» **Requirement**:
What appears from the line containing "ゲーミングアイテム (24, 1874)" to the end of the listing below should be copied exactly, with no other lines.

══ Record set

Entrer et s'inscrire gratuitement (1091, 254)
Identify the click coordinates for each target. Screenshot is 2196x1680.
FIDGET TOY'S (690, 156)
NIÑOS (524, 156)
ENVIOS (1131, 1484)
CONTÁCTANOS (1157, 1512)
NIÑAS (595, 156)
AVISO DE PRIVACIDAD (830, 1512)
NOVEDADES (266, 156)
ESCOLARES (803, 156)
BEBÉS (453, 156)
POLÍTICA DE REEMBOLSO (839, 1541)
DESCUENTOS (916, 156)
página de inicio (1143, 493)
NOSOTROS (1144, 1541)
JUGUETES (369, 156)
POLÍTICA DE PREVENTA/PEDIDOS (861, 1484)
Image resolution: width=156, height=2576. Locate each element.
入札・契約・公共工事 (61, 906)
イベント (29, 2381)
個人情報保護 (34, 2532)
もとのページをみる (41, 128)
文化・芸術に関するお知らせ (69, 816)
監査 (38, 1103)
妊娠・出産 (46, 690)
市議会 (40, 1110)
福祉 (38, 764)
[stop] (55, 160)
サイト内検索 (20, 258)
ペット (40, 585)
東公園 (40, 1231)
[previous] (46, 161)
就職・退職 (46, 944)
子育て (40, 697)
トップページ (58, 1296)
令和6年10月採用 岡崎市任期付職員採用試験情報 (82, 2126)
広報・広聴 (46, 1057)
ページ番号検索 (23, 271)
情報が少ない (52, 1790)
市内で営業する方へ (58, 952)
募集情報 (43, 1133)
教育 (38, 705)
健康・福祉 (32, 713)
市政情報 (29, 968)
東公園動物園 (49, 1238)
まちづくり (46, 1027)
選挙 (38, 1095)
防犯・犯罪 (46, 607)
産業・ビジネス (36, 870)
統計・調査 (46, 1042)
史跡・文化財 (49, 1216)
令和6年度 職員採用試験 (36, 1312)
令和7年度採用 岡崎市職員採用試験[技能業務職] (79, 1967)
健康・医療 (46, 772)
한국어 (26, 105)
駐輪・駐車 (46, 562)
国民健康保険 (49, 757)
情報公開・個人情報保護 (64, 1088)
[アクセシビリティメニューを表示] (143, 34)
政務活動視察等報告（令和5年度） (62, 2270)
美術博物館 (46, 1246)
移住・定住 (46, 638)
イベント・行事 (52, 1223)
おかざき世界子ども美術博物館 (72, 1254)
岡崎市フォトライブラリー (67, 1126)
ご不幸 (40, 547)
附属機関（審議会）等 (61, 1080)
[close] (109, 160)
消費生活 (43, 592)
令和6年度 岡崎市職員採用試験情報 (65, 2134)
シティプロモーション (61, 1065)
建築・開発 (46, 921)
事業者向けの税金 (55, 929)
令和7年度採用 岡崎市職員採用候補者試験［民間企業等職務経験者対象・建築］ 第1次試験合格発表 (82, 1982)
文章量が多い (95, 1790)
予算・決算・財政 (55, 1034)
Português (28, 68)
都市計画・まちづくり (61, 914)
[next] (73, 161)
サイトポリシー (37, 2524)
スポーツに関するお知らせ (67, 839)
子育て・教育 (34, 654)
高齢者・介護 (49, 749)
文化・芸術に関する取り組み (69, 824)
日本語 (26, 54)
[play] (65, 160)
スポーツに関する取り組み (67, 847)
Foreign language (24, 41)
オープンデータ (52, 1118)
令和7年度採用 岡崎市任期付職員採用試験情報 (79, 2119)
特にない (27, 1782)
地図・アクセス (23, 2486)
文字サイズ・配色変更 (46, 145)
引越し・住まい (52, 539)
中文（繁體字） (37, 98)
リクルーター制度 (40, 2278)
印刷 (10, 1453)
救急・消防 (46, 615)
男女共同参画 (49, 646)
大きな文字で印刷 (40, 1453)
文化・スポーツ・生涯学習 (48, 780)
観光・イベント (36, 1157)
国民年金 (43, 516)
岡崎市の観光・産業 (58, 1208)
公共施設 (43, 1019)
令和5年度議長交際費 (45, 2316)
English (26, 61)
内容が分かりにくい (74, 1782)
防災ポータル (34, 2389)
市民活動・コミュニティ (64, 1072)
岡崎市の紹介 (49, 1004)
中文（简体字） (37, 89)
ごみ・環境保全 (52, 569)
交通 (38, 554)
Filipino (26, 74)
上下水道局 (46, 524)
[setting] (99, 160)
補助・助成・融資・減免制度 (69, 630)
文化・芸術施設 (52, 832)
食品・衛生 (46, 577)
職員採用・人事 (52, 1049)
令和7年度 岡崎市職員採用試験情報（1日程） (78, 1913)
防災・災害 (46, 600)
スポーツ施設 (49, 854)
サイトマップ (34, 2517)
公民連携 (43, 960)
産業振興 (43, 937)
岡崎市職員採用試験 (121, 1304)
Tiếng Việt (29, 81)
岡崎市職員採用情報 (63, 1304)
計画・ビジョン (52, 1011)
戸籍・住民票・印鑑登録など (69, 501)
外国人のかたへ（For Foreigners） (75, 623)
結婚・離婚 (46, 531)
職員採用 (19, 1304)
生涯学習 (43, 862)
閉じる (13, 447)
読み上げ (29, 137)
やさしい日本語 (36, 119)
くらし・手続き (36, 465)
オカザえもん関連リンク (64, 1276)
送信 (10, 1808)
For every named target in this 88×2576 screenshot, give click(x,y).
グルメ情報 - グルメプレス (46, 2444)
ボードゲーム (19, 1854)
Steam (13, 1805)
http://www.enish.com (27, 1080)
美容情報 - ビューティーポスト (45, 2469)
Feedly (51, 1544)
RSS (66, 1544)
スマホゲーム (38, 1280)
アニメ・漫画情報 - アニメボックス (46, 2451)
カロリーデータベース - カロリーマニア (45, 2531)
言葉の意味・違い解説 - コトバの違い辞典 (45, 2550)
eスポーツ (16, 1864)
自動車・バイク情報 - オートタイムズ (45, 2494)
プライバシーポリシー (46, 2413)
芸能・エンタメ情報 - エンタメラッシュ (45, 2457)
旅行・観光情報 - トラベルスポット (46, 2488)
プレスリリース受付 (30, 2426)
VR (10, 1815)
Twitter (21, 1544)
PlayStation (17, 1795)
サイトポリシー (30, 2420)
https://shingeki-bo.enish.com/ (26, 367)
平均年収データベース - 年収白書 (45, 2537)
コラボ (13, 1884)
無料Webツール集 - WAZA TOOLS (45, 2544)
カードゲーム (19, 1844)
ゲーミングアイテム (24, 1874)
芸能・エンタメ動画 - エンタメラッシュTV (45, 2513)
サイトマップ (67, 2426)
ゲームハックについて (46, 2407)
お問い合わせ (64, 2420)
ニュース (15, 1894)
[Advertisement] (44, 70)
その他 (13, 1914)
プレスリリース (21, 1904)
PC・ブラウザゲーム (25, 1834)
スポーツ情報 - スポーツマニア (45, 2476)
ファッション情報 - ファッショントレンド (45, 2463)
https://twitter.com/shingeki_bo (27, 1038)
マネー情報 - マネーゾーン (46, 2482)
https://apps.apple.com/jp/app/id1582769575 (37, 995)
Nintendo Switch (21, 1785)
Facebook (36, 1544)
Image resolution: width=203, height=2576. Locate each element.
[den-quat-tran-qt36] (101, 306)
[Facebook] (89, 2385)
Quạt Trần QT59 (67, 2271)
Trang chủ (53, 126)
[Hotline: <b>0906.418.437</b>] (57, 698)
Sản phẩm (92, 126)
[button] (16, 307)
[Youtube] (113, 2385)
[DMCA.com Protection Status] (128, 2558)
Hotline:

════

» **Solution to the problem**:
ゲーミングアイテム (24, 1874)
芸能・エンタメ動画 - エンタメラッシュTV (45, 2513)
サイトマップ (67, 2426)
ゲームハックについて (46, 2407)
お問い合わせ (64, 2420)
ニュース (15, 1894)
[Advertisement] (44, 70)
その他 (13, 1914)
プレスリリース (21, 1904)
PC・ブラウザゲーム (25, 1834)
スポーツ情報 - スポーツマニア (45, 2476)
ファッション情報 - ファッショントレンド (45, 2463)
https://twitter.com/shingeki_bo (27, 1038)
マネー情報 - マネーゾーン (46, 2482)
https://apps.apple.com/jp/app/id1582769575 (37, 995)
Nintendo Switch (21, 1785)
Facebook (36, 1544)
Image resolution: width=203, height=2576. Locate each element.
[den-quat-tran-qt36] (101, 306)
[Facebook] (89, 2385)
Quạt Trần QT59 (67, 2271)
Trang chủ (53, 126)
[Hotline: <b>0906.418.437</b>] (57, 698)
Sản phẩm (92, 126)
[button] (16, 307)
[Youtube] (113, 2385)
[DMCA.com Protection Status] (128, 2558)
Hotline:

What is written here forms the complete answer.